Take for example, another tiny moment easy to overlook. After 2001’s Rain, Jeffs’ breakthrough adaptation of the Kirsty Gunn novel that took her to a standing ovation at Cannes, Jeffs signed up to direct Sylvia, a biopic of Sylvia Plath, late in the process. There was a John Brownlow screenplay, a producer, and, at her hottest after the Oscar for Shakespeare in Love, Gwyneth Paltrow herself was attached, influential and passionate. A somewhat mega project, comparatively big budget, multiple trans-Atlantic locations, a period piece, a huge evolution from Rain, and wading into the hornet’s nest of the Plath legacy.

“Gwyneth had just won the Oscar,” I said. “There was a NZ$15 million budget. A period piece.

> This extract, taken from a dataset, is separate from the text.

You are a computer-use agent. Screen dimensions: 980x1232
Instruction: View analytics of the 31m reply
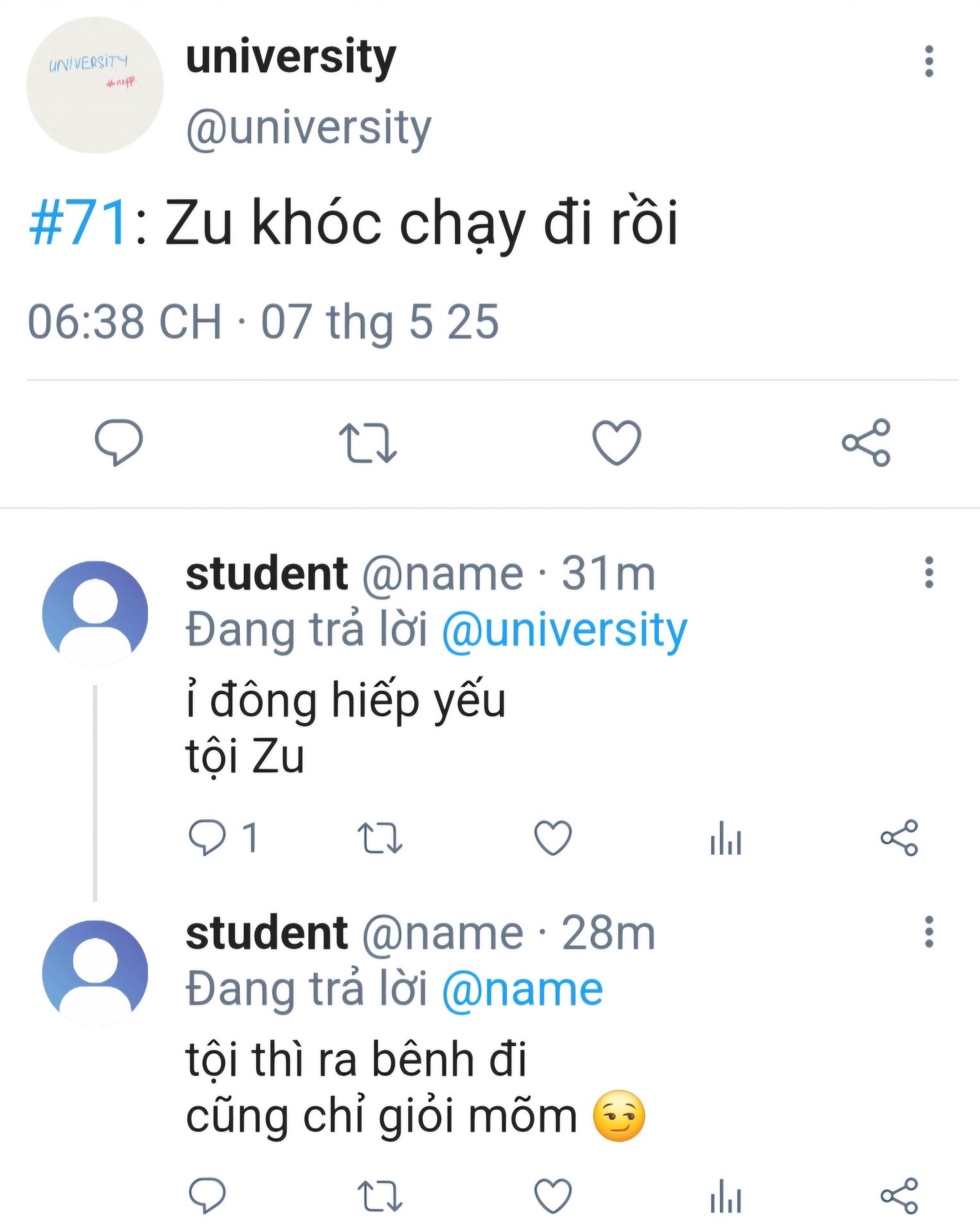coord(726,837)
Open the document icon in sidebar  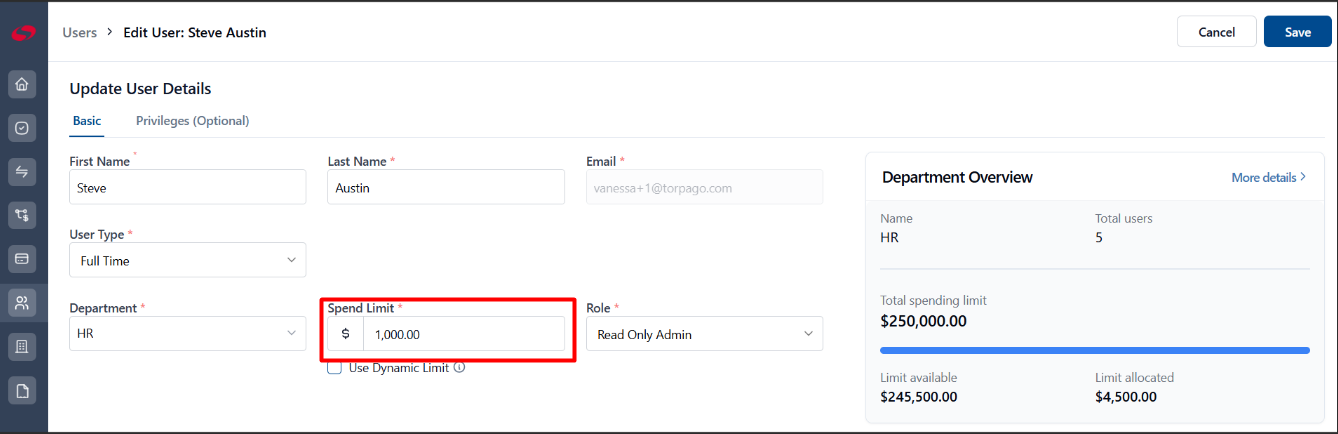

Cars, costumes, Daniel Craig, Michael Gambon, Jared Harris, even Blythe Danner, Paltrow’s real mum, playing her mum. Weren’t you overawed? Wasn’t it intimidating?” “No, not really,” she said. “Really?” “Well, we shot at Cambridge on our first day on set, I was like, oh, I felt sick. But we’ve got a schedule in front of us. You just get down and do your job. One foot in front of the other. We just walk into it and keep walking. And Gwyneth was a joy to work with.”

Jeffs found and pushed the producers and financiers hard for a youngish Daniel Craig to play Ted Hughes to Gwyneth’s Sylvia. He was then a comparative unknown for a critical part in what is often a two-hander, attempting to sell one of the most famous love affairs of modern literature. She got her way.

In the scene I’m talking about, mid-film, Sylvia is trapped inside the cold Devon house, bare-board floors echoing with angry footfalls, and endlessly folding the clothes of their two young children. Her eyes are red-rimmed, hunted and haunted, and Ted is long gone to London, to success, and his poet-shaman persona and endless affairs. The pre-eminent poet, folding laundry, looks down at poor little Frieda filling page after page of her childish notebook with writing Sylvia cannot do. The camera sees that writing. Frieda looks up, proud of her work, wondering if her mum is too. Sylvia’s eyes full of disappointment, hunger and rage.

So: A-listers. A pre-Bond Daniel Craig. Amazingly unselfconscious child actors and multiple, global locations. Major theatre talents like Michael Gambon to wrangle. A perfectly accomplished period-look for a biopic of one of the most contested personalities and marital dynamics of the 20th century, for your second feature, and your first outside New Zealand.

And yet, still, Jeffs is utterly nonchalant, and practical. “I’ve spent the morning shoveling horse shit,” is the first thing she tells me, and laughs. Breathtakingly matter of fact about what she does and what she’s achieved. Stroke, for example, her first short film where she met John and which took them to Cannes for the first time, and opened the gates for Rain. I assert something about Stroke being a metaphor for a woman breaking into a masculine world to do her own thing by at first appearing to play their game. “Nah,” she says. “Stroke was purely because I love celluloid. We shot on 35 mm and I edited on 35 mm. I wanted the visual cacophony that 35 mm is and to just cut it and edit it and tell this very simple little story.”